Emscripten's compiled Web Assembly, used minimally

Sam Thorogood - Jul 3 '18 - - Dev Community

(This is a technical counterpart to my post on using Wuffs to decode GIFs in the browser. If you'd just like to see fast GIF decoding, go here! 🖼️➡️👍)

Converting C/C++ to Web Assembly (WASM) isn't easy. The de-facto toolchain as of July 2018 is Emscripten, an amazing but challenging set of tools which does the work for us. When Emscripten runs on your code, it generates a few things:

  • the compiled .wasm file itself—containing your code plus a runtime
  • boilerplate .js alongside that
  • (optional) a .html harness for running the program

For an average build, the .js file—which is what you include to run WASM—can be 100k or so. And aside the obvious bloat, why is this a bad thing?

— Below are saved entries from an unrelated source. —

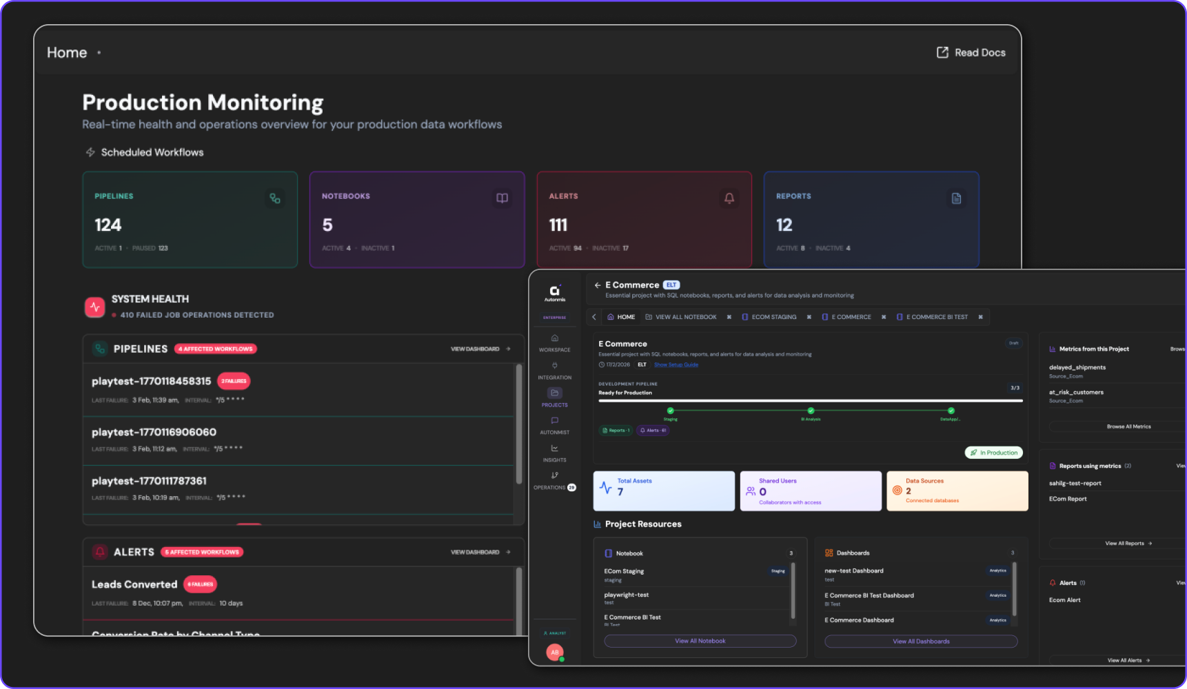The image size is (1187, 689).
Task: Open the Workspace sidebar icon
Action: 554,338

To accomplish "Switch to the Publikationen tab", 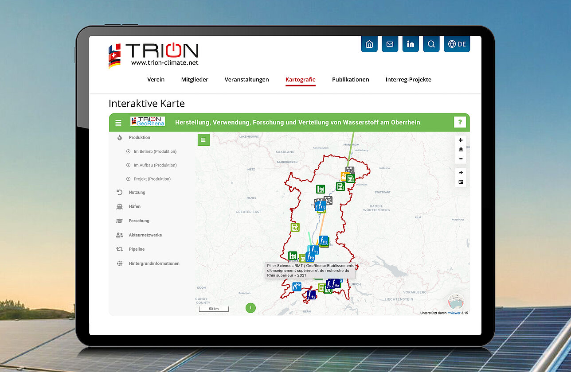I will [x=351, y=80].
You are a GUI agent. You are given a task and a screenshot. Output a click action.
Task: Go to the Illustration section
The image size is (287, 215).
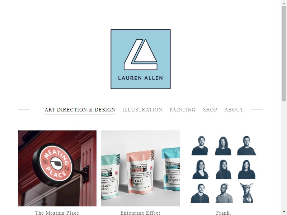coord(142,110)

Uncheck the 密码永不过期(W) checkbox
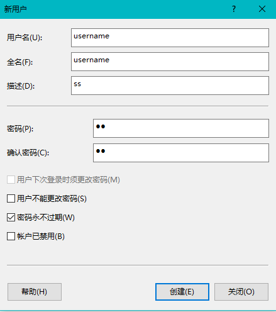[11, 218]
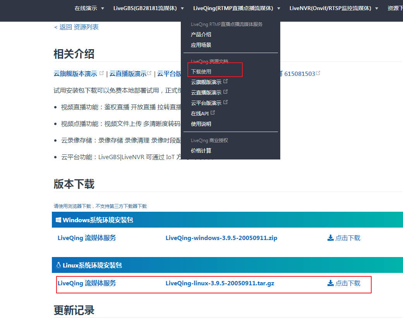Click the highlighted 下载使用 menu item

tap(201, 71)
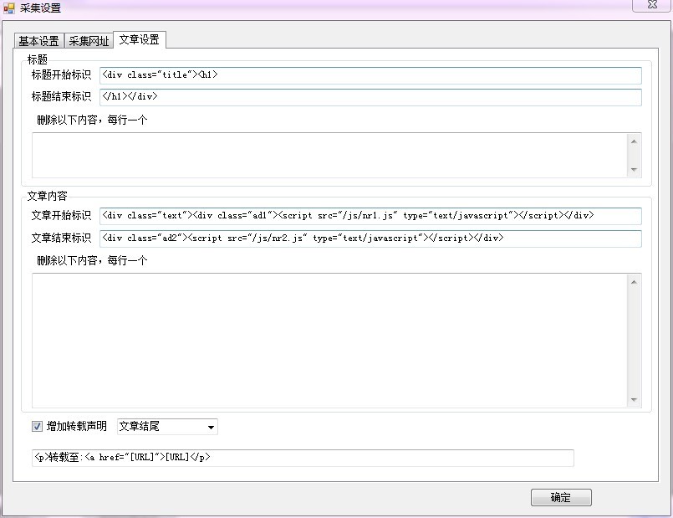Switch to the 基本设置 tab
The image size is (673, 518).
[x=38, y=41]
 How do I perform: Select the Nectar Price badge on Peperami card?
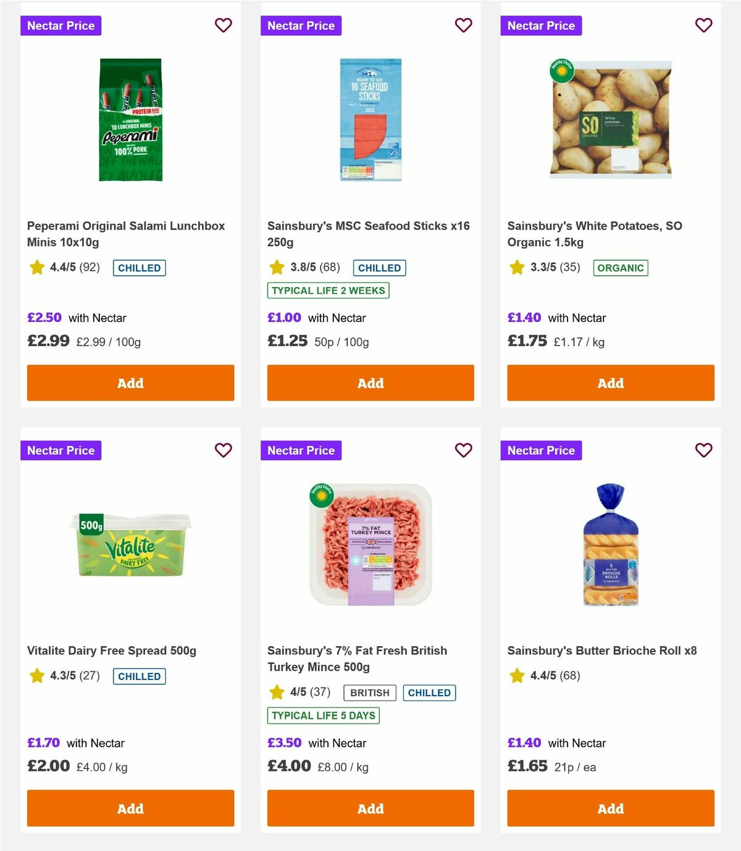point(61,25)
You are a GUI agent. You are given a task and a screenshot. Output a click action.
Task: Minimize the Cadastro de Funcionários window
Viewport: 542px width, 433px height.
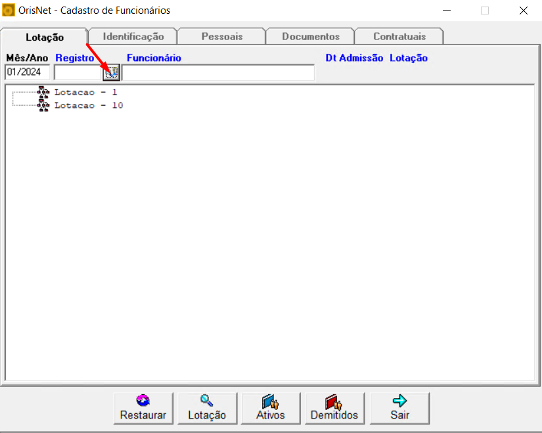[447, 11]
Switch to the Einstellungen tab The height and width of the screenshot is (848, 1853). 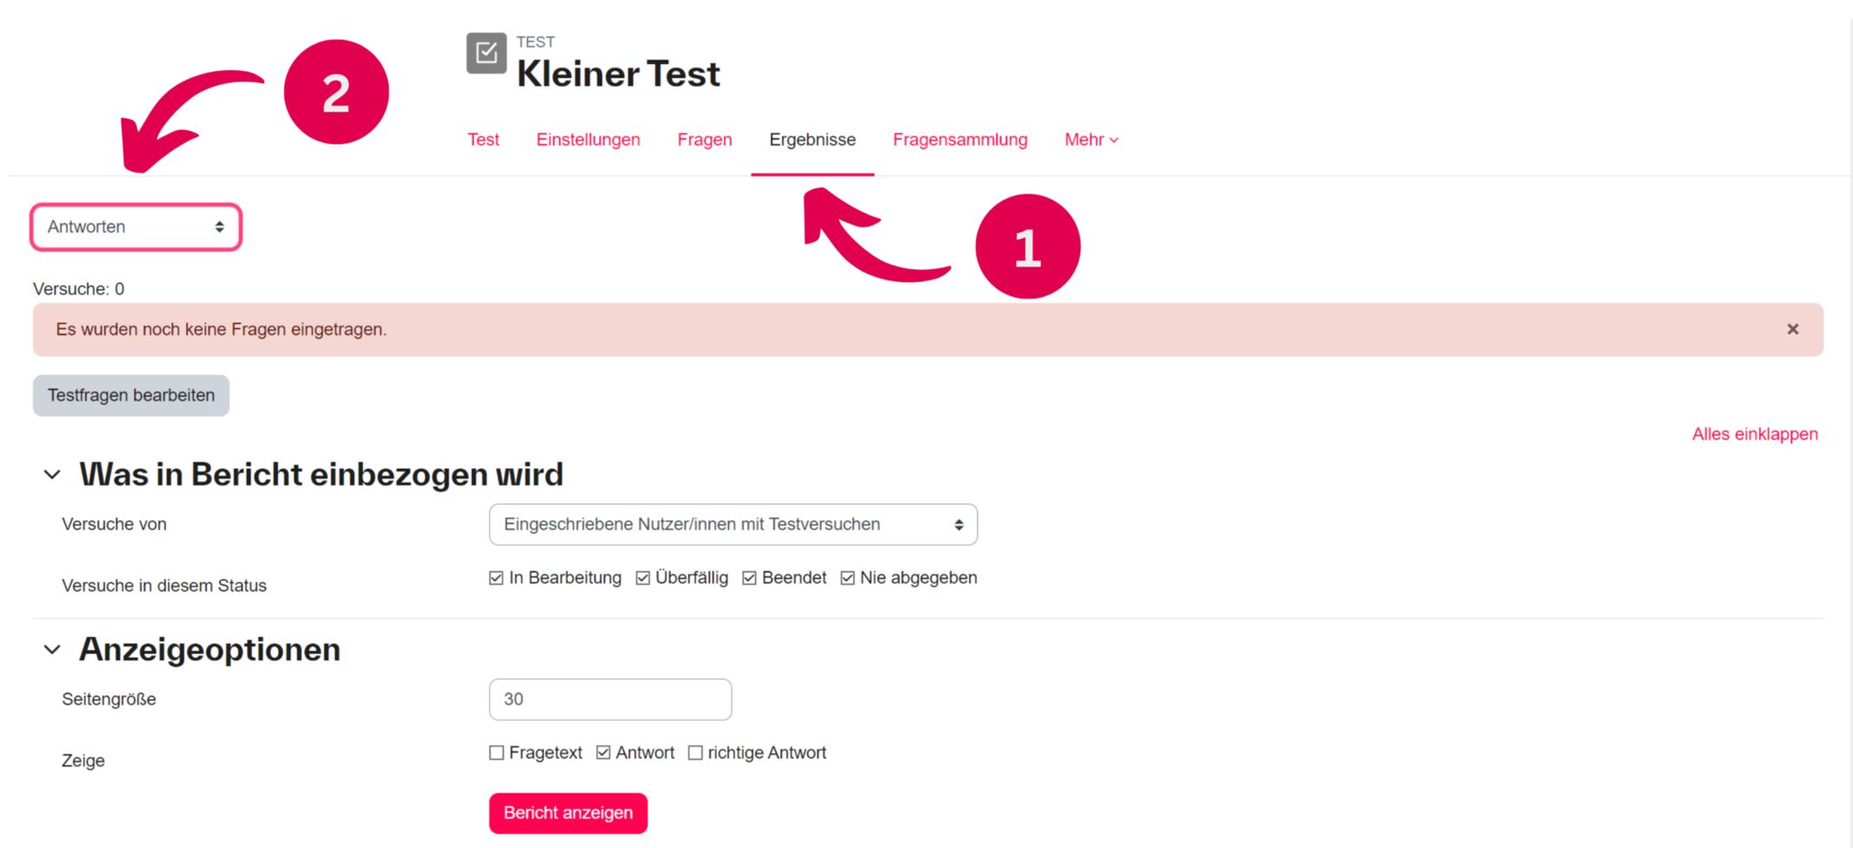588,140
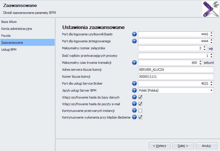The height and width of the screenshot is (151, 220).
Task: Click the Numer klucza licencji field
Action: [176, 77]
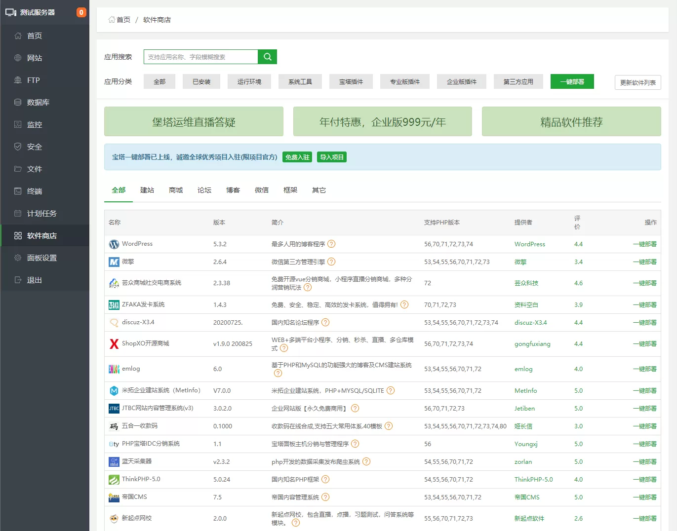Image resolution: width=677 pixels, height=531 pixels.
Task: Open the 文件 file manager
Action: pos(34,169)
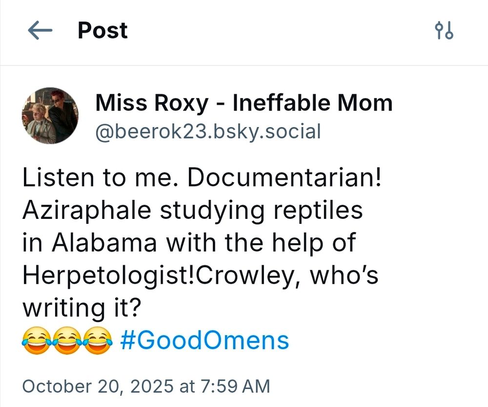Screen dimensions: 488x407
Task: Go back using the left arrow
Action: (x=40, y=31)
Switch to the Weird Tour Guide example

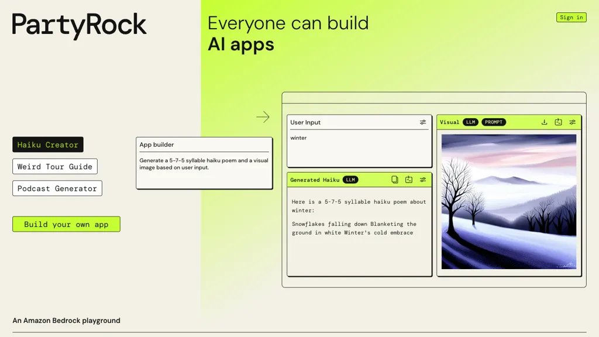[55, 167]
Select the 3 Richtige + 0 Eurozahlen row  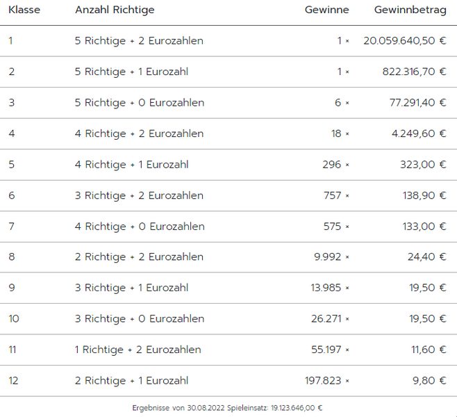coord(139,318)
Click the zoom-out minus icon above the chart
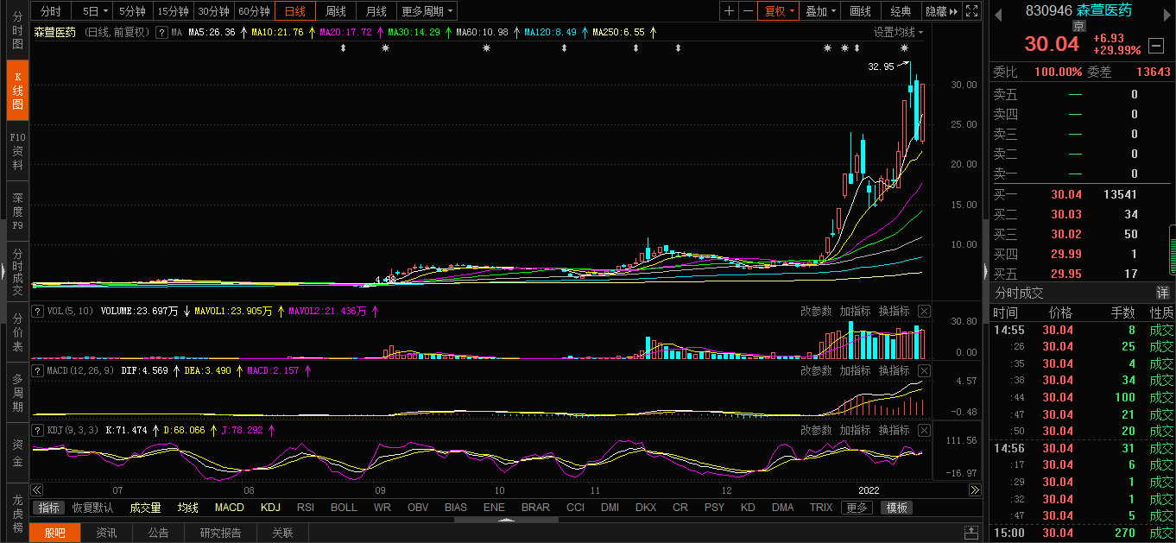 click(x=748, y=11)
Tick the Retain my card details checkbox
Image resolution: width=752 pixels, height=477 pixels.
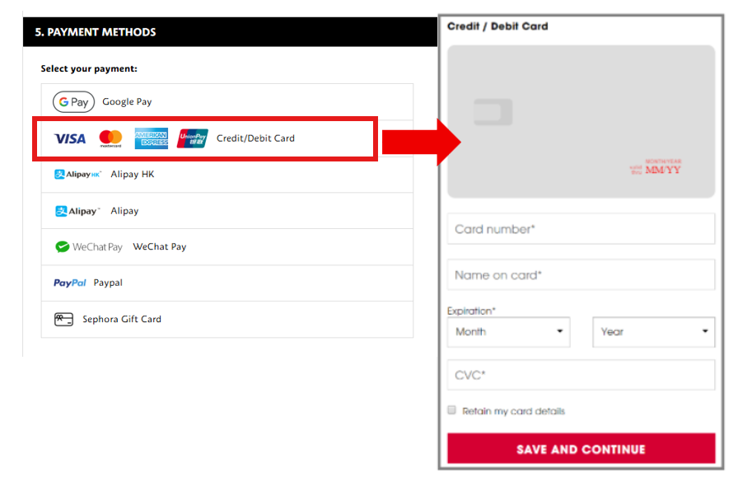(x=451, y=410)
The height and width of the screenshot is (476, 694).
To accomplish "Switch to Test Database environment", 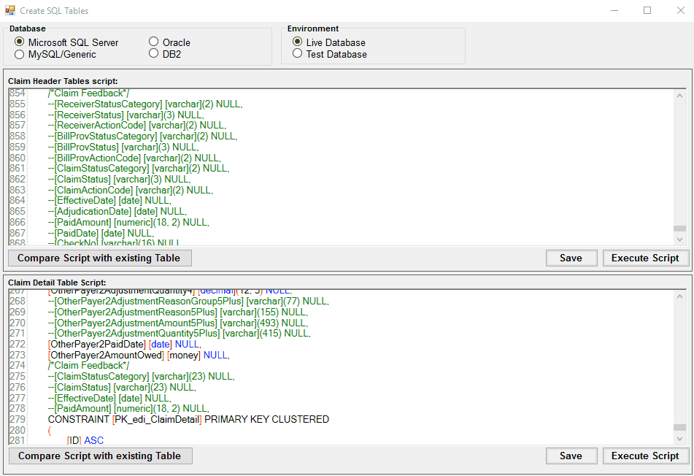I will pos(298,54).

  • it adds a singleton Module variable to your global scope—not suitable for libraries, only for monolithic apps—the docs even call this out
  • calling JS back from WASM needs EM_ASM macros, which call global (!) JS methods–poor for modularizing code and hides JS idioms like .bind(this)
  • it performs its own window.fetch for the .wasm—not ideal in Node or if you want to contain everything in a single file 🙅
  • and, somewhat subjectively, it's quite hard to read/parse/modify.

To Be Fair

The boilerplate Emscripten generates isn't unreasonable—the Web Assembly format is actually quite simple, so even the concepts of having a 'heap', or dealing with strings or complex data types, are something compilers need to do. There's no inbuilt concepts here, and Emscripten goes a long way to get you moving fast. 😲

But everything it does could also be unwieldy. Here, I'm going to document it, so you can instantiate the .wasm yourself. But beware! This doesn't provide any of the EM_.. magic, like binding, exposing C++ objects in JavaScript, etc. This sugar is sometimes great, but it comes at a cost. And if you're wrapping simple C (or even C++, which you could wrap) then you don't need it.

First Steps

Let's build a simple C library that reads a PNG file and fill a passed struct with metadata, and calls JavaScript back via an extern method. This is a totally artificial demo which shows off some challenging tasks:

  • passing arbitrary sized data into WASM, as well as using malloc and free
  • dealing with C structs
  • calling back to JS
  • returning a string error description.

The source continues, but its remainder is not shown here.